The multiple testing problem refers to the situation where several tests or statistical inferences are considered simultaneously as a group. Each test has a false positive rate (the type I error rate) which is equal to the threshold set for statistical significance, generally 5%. However, when more than one test is done then the overall type I error rate (i.e., the probability that at least one of the test results is a false positive) is much greater than 5%.

Multiple testing corrections adjust \(p\) values derived from multiple statistical tests in order to control the overall type I error rate and reduce the occurrence of false positives.

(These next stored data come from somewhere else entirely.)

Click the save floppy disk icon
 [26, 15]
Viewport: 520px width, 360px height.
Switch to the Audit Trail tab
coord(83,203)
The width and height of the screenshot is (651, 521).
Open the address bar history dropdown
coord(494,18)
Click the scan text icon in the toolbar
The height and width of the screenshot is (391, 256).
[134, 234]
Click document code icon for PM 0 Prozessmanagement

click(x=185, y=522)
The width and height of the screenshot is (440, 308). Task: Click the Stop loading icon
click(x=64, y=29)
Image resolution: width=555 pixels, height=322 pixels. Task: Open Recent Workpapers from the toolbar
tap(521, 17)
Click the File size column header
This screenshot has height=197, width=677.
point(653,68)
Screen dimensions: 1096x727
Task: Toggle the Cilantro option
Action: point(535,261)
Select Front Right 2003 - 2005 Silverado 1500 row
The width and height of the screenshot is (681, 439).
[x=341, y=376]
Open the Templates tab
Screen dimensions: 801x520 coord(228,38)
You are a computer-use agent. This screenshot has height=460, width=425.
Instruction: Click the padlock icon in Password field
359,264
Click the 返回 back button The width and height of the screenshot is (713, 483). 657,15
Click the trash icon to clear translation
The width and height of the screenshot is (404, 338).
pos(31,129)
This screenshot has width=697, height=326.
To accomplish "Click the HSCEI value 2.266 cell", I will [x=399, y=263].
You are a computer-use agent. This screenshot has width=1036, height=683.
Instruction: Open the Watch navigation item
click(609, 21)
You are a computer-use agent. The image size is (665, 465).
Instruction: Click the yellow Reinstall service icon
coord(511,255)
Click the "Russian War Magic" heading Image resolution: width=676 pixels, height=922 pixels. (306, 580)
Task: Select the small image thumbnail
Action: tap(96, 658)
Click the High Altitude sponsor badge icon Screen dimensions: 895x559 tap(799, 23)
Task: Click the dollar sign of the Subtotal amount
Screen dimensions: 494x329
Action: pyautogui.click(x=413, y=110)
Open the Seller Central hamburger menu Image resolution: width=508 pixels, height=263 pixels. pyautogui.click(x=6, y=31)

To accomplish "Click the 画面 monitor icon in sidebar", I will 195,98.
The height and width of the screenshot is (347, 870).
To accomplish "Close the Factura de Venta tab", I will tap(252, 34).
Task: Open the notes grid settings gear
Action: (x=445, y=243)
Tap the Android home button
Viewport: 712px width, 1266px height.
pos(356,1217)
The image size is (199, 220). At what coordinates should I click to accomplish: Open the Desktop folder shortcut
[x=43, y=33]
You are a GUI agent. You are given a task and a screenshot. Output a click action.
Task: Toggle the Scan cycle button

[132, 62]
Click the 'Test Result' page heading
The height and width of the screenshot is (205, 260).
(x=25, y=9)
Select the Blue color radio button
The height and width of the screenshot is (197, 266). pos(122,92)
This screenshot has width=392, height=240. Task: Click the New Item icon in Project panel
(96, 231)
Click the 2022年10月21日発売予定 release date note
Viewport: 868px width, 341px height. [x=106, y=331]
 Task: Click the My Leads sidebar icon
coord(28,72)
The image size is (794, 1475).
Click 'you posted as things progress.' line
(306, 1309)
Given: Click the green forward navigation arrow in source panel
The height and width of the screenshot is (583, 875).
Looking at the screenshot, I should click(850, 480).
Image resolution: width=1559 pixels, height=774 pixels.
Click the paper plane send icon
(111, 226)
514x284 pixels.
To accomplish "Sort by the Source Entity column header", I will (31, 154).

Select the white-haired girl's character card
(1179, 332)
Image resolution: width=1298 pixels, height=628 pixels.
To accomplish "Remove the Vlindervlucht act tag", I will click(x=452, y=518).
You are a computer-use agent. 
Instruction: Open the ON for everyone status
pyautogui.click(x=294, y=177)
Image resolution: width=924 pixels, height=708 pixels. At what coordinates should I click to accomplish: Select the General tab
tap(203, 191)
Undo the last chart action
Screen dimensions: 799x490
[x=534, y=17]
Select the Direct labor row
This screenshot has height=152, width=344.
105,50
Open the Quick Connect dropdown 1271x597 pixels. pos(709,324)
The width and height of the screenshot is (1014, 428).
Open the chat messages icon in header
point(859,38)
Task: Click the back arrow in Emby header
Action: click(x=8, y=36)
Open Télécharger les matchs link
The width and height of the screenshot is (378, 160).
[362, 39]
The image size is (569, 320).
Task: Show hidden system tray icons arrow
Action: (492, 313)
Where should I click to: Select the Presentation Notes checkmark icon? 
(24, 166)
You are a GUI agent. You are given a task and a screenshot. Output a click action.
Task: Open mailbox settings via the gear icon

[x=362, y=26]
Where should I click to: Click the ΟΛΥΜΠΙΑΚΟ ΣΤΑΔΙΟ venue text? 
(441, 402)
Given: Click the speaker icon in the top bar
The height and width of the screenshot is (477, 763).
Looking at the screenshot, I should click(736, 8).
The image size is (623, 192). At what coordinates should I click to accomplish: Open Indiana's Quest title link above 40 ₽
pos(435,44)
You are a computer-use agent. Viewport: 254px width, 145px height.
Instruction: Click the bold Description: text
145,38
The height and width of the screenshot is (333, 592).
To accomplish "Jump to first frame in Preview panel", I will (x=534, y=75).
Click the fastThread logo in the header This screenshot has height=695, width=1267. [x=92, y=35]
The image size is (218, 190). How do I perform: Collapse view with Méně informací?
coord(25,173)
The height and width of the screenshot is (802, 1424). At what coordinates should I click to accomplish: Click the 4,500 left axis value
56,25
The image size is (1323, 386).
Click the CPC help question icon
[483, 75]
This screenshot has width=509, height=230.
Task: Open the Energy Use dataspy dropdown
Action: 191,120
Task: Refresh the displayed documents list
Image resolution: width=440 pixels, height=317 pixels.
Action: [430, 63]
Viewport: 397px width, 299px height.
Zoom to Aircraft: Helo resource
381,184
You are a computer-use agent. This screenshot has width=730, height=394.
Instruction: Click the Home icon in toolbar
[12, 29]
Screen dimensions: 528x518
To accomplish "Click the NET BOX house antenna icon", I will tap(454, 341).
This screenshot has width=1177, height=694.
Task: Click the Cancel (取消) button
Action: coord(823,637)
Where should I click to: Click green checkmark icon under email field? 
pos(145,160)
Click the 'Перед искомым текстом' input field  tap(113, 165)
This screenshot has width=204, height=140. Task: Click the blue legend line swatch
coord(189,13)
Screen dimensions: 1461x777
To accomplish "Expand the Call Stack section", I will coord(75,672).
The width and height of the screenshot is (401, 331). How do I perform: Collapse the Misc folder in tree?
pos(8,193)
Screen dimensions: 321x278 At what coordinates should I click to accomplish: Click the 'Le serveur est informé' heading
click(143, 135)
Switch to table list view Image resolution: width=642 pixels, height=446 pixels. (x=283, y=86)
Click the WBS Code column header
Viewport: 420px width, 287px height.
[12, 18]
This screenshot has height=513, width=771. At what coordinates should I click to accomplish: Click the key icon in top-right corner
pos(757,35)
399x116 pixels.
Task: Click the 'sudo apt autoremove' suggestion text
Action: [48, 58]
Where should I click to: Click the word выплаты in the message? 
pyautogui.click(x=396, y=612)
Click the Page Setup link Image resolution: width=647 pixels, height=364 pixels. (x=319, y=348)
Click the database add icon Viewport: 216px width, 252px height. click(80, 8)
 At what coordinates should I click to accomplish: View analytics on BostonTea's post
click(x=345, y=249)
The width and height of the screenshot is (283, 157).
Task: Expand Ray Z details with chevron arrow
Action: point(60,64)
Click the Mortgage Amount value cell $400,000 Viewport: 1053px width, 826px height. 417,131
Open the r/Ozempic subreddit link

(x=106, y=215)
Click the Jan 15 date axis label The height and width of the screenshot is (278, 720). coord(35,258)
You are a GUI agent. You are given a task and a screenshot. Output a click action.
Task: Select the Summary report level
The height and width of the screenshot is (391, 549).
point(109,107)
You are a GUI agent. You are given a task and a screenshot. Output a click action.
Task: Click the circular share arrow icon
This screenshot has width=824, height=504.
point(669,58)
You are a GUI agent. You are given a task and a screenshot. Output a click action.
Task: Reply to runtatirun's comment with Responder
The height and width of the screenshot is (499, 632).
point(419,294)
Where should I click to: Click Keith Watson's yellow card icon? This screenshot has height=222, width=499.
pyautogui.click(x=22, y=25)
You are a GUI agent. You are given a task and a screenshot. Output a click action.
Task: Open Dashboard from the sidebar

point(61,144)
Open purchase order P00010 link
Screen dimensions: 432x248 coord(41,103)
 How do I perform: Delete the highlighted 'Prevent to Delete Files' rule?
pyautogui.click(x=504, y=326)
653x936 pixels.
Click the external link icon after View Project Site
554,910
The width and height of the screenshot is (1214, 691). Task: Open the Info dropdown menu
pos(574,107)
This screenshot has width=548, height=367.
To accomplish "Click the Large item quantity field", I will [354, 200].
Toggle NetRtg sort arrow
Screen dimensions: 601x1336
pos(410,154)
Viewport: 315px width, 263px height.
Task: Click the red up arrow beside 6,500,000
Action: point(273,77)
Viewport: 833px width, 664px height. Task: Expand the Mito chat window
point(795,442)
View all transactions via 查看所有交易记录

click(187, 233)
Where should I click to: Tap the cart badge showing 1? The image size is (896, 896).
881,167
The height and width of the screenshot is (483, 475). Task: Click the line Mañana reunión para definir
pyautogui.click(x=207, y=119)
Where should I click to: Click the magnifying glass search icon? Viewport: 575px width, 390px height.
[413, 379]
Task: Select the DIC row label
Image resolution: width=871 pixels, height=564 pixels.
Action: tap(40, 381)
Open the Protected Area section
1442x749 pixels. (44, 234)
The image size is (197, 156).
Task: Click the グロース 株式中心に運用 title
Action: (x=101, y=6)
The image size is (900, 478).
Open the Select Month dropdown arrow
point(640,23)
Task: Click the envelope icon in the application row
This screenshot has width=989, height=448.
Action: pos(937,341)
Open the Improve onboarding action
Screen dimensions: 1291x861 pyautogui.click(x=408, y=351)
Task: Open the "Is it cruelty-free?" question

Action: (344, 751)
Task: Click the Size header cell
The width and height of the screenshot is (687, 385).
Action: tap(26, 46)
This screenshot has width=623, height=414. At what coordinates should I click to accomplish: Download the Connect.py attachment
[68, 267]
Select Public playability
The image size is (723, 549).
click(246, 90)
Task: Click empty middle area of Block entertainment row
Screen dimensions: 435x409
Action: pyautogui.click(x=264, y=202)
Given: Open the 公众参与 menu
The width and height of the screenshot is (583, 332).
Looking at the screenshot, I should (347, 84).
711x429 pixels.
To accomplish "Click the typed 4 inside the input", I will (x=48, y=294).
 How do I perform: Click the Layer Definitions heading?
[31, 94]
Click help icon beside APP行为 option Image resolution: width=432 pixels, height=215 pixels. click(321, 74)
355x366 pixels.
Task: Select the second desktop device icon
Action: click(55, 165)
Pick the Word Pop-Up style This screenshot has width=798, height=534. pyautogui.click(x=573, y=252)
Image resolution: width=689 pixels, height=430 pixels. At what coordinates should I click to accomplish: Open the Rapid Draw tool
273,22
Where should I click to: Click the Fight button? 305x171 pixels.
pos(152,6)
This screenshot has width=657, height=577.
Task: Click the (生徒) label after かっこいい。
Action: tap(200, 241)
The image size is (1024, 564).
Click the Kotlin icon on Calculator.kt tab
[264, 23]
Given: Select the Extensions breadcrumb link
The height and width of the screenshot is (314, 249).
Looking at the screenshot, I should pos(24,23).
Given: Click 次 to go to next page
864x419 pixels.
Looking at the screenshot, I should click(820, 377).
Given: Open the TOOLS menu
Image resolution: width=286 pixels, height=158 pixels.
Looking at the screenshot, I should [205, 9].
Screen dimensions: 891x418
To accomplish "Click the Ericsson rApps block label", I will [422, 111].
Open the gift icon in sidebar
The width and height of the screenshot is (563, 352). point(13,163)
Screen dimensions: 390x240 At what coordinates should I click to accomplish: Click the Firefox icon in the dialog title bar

The p.adjust() function takes a vector of \(p\)-values as input and returns a vector of \(p\)-values adjusted for multiple comparisons. The method argument sets the correction method, and the values "holm" for Holm’s correction (the default), "bonferroni" for Bonferroni correction, and "fdr" (for false discovery rate) are among the possibilities. The Holm and Bonferroni methods both seek to control the overall false positive rate with Holm’s method being less conservative than the Bonferroni method. The fdr method controls the false discovery rate which is a less stringent criterion than the overall false positive rate.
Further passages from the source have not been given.